DATASET EXTRACT START
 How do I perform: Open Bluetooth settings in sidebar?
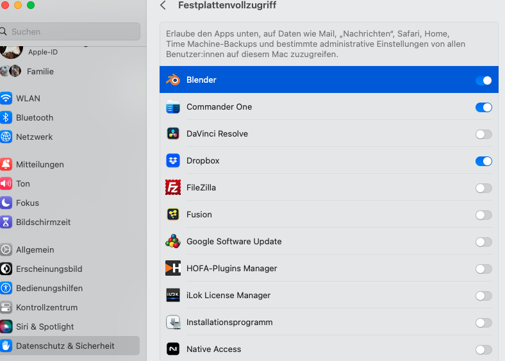(35, 117)
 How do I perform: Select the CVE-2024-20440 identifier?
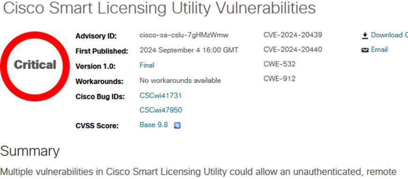(293, 49)
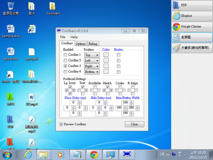The image size is (213, 160).
Task: Expand the Coolbar 4 position dropdown (Bottom)
Action: (x=91, y=72)
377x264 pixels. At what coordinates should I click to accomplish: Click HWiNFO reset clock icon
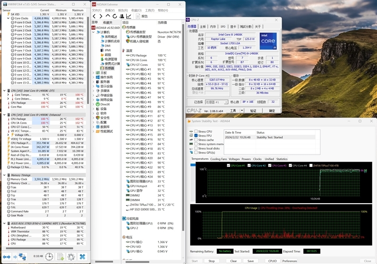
DATASET EXTRACT END
■ WHAT TO WORK ON ■
Quote the entries in full. Any image among them is to be omitted from the copy.

■ SOLUTION ■
 How do I perform: Open Bluetooth settings in sidebar?
(35, 117)
 How do I perform: Select the CVE-2024-20440 identifier?
(293, 49)
The image size is (213, 160).
Task: Expand the Coolbar 4 position dropdown (Bottom)
Action: (x=91, y=72)
377x264 pixels. At what coordinates should I click to accomplish: Click HWiNFO reset clock icon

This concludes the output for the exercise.